Papa Tian terdiam sejenak. Ia menatap istrinya, lalu menatap Tiwi yang masih menunduk malu. “Nak, bagaimana pendapatmu?”
Semua mata tertuju pada Tiwi. Gadis itu hampir tersedak ludahnya sendiri. “Aku?!”
Papa Tian tersenyum. “Ya, tentu saja. Kami orang tua hanya bisa memberi restu. Tapi yang menjalani kehidupan ini kamu. Kalau kamu tidak setuju, maka lamaran ini tidak ada artinya.”
Semua mata kembali tertuju pada Tiwi. “Hah?! Kenapa nanyanya ke aku sekarang? Kan aku belum siap mental!”
“Tiwi!” tegur Mama Rani, setengah kesal.
“Aduh, ma… ini tuh kaya tiba-tiba dilempar granat di depan muka. Mana aku sempat mikir?” keluhnya, menutup wajah dengan kedua tangan.
Tristan mengangkat alis, lalu berdiri dan melangkah mendekat. Ia berdiri tepat di hadapan Tiwi yang masih menunduk. Dengan gerakan tenang, ia menyingkirkan tangan gadis itu dari wajahnya.
“Tiwi.” Suaranya berat dan dingin. “Aku tidak butuh jawaban sekarang. Tapi aku ingin kamu tahu, aku tidak akan berhenti mengejarmu sampai kamu sendiri yang bilang kalau kamu tidak ingin aku ada di hidupmu.”
Semua orang di ruangan itu tertegun. Tiwi membeku. Hanya degup jantungnya yang seakan berdentum keras di telinga.
"Astaga… kok rasanya kaya diikat, tapi kok aku nggak pengen lepas juga?" ujar Tiwi dalam hati
Tiwi menggigit bibirnya. Ia menatap Tristan sekilas, lalu buru-buru mengalihkan pandangan. Hatinya berdegup kencang. Selama ini ia selalu menganggap Tristan hanya dokter dingin menyebalkan, walau ia juga menyimpan perasaan untuk Tristan.
Papa Tian menatap putrinya menunggu jawaban tiwi. “Tiwi, bagaimana dengan kamu? Kamu dengar sendiri ucapan Tristan. Apa kamu siap menerima dia?”
“Aku… aku tidak menolak,” jawabnya pelan.
Seisi ruangan sontak riuh. Mama Rani menepuk tangan dengan wajah berseri. Mama Tina tersenyum lega, sementara Tristan menatap Tiwi dengan sorot mata yang penuh rasa syukur.

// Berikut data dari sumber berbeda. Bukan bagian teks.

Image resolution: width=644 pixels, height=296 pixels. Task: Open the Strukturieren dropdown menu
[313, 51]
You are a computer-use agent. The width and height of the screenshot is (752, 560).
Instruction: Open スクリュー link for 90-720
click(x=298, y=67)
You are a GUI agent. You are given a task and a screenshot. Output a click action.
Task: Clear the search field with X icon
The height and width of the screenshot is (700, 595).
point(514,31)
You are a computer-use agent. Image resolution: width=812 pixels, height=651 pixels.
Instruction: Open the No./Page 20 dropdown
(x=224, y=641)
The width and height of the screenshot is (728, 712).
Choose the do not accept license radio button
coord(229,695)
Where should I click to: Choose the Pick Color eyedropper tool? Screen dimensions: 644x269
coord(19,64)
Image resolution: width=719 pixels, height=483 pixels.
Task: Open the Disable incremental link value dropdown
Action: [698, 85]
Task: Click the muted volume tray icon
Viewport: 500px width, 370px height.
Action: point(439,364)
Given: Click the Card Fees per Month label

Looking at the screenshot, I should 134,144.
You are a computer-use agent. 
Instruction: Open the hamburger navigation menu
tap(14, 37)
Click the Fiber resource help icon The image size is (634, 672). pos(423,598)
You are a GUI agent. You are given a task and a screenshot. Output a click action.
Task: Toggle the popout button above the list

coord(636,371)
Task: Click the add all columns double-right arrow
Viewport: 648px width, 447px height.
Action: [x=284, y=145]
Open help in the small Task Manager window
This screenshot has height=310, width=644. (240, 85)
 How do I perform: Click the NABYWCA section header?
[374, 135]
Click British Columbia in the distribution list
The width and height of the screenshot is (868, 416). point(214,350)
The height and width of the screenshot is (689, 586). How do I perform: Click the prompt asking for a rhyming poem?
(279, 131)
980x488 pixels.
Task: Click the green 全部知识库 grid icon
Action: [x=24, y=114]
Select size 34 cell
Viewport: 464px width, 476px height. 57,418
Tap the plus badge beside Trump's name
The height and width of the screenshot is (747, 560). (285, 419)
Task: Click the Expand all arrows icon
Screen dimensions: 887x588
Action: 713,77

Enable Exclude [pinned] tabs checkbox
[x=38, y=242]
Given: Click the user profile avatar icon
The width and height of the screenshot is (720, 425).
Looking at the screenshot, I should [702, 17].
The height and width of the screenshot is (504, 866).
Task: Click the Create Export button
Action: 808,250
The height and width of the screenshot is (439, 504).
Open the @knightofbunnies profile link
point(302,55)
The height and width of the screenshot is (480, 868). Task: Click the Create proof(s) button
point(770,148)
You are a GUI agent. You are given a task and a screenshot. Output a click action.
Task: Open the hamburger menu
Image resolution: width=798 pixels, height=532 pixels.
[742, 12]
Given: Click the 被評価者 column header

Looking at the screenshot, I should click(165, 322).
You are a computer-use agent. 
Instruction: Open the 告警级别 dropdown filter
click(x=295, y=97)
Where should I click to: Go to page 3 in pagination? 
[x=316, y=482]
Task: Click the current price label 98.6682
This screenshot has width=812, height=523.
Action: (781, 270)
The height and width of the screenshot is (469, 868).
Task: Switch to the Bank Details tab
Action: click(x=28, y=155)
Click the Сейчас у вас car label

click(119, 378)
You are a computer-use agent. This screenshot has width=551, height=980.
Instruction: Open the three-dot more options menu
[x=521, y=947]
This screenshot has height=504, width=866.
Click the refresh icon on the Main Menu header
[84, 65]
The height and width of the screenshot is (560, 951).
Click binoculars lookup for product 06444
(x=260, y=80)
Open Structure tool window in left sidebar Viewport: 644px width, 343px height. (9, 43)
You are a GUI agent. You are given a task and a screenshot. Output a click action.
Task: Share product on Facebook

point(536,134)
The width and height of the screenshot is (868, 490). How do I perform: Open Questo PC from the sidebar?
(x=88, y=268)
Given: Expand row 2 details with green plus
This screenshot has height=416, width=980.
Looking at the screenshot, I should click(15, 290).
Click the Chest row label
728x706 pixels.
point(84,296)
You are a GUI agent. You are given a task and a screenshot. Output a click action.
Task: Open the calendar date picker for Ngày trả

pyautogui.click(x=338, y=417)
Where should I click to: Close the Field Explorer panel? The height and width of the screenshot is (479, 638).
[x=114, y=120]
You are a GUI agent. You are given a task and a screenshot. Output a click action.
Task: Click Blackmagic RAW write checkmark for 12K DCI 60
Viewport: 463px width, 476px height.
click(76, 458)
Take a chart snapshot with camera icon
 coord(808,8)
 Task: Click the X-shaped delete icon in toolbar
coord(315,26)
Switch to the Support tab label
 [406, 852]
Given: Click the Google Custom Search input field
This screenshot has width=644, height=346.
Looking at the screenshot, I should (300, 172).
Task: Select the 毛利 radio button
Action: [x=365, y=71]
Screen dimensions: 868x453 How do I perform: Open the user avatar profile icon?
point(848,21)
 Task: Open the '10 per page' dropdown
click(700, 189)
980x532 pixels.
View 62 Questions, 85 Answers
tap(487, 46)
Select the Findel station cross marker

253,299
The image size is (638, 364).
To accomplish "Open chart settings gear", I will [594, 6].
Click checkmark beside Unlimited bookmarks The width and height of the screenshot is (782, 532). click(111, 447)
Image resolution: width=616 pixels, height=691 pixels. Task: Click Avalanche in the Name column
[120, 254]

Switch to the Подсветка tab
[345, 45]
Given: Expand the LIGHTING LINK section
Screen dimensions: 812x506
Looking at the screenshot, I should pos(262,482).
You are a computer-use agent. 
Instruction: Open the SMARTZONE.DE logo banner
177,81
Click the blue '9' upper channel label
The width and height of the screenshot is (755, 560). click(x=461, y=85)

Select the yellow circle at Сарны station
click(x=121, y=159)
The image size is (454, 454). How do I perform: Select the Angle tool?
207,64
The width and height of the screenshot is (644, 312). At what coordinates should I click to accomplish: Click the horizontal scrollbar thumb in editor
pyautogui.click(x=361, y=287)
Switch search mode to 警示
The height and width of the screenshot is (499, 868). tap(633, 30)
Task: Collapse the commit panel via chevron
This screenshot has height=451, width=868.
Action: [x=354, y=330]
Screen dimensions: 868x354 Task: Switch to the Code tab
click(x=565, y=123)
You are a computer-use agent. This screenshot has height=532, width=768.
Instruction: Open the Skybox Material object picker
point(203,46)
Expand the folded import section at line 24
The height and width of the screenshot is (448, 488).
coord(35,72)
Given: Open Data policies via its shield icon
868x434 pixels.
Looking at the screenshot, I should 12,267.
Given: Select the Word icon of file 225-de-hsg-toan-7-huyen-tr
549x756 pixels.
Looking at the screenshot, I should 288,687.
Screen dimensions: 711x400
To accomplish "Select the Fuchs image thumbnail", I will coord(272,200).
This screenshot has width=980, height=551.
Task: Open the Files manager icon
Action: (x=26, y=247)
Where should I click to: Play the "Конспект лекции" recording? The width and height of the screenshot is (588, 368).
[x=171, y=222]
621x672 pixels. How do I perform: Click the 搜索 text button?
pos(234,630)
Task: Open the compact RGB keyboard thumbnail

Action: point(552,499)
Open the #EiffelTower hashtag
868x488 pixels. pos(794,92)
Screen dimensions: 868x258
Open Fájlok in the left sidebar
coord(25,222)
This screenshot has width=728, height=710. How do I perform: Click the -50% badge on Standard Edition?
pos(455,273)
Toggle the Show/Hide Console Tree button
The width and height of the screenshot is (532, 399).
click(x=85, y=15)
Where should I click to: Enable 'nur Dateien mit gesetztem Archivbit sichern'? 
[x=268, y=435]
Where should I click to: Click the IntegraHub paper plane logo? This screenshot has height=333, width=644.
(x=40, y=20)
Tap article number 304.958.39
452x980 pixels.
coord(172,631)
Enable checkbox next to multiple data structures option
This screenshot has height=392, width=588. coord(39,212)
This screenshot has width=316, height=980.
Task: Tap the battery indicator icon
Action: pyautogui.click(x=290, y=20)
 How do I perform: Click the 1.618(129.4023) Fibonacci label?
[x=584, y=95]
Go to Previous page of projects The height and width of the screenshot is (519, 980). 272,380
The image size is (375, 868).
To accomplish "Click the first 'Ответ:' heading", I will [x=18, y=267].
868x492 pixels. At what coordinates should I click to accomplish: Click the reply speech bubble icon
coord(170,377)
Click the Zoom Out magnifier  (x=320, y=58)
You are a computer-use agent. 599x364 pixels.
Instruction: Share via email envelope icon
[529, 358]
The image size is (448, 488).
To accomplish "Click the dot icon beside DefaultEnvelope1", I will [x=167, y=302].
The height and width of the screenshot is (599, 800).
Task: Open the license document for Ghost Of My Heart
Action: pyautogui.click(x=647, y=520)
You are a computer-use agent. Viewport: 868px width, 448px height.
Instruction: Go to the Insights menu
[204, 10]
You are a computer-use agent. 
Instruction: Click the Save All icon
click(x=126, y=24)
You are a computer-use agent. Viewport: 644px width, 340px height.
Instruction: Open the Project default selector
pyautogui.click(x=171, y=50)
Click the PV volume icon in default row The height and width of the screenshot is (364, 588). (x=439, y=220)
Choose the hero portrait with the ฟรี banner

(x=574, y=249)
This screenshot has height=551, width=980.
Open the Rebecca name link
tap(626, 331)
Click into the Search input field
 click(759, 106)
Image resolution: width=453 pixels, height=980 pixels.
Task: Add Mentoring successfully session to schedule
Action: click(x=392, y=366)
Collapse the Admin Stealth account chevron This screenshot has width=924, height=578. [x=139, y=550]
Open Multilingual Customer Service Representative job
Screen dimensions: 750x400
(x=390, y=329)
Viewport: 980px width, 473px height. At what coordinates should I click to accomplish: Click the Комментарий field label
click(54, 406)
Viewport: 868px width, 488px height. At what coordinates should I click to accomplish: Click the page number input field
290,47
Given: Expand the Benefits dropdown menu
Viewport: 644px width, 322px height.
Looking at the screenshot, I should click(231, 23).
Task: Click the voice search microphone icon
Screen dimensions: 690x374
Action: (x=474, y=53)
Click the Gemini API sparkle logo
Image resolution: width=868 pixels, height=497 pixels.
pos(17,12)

Papa Tian mengangguk mantap. “Kalau begitu, kita lanjutkan. Biar acara lamaran resmi diadakan dua minggu lagi. Bagaimana?”
Semua menyetujui. Jadwal pun mulai dibicarakan, siapa saja yang akan diundang, hingga detail acara.
Namun di luar rumah, di halaman depan yang sepi, Adrian berdiri mematung di samping mobil keluarganya. Ia menatap jendela rumah itu, melihat bayangan keluarga yang sedang tertawa dan bersukacita. Tangannya terkepal, matanya berkilat.
Papa Ari menghampirinya. “Nak, ayo masuk mobil. Kita pulang.”
Adrian menghela napas berat, lalu masuk. Tapi sebelum pintu mobil tertutup, ia berbisik lirih pada dirinya sendiri, “Kalau benar dia pilihan hatimu, Tiwi… maka aku ingin melihat apakah Tristan benar-benar bisa menjagamu. Kalau dia mengecewakanmu… aku tidak akan tinggal diam.”
Mobil pun melaju meninggalkan rumah itu, membawa serta luka yang belum sembuh di hati Adrian.
----
Hari-hari berikutnya menjadi kesibukan besar. Persiapan lamaran resmi antara keluarga Tristan dan keluarga Tiwi berjalan penuh semangat.
Mama Tina dan Mama Rani sibuk mempersiapkan busana untuk Tiwi. Tante Anggun bolak-balik membawa katalog dekorasi dan souvenir. Papa Tristan dan Papa Tian sering bertemu membicarakan undangan dan tamu-tamu penting yang akan hadir.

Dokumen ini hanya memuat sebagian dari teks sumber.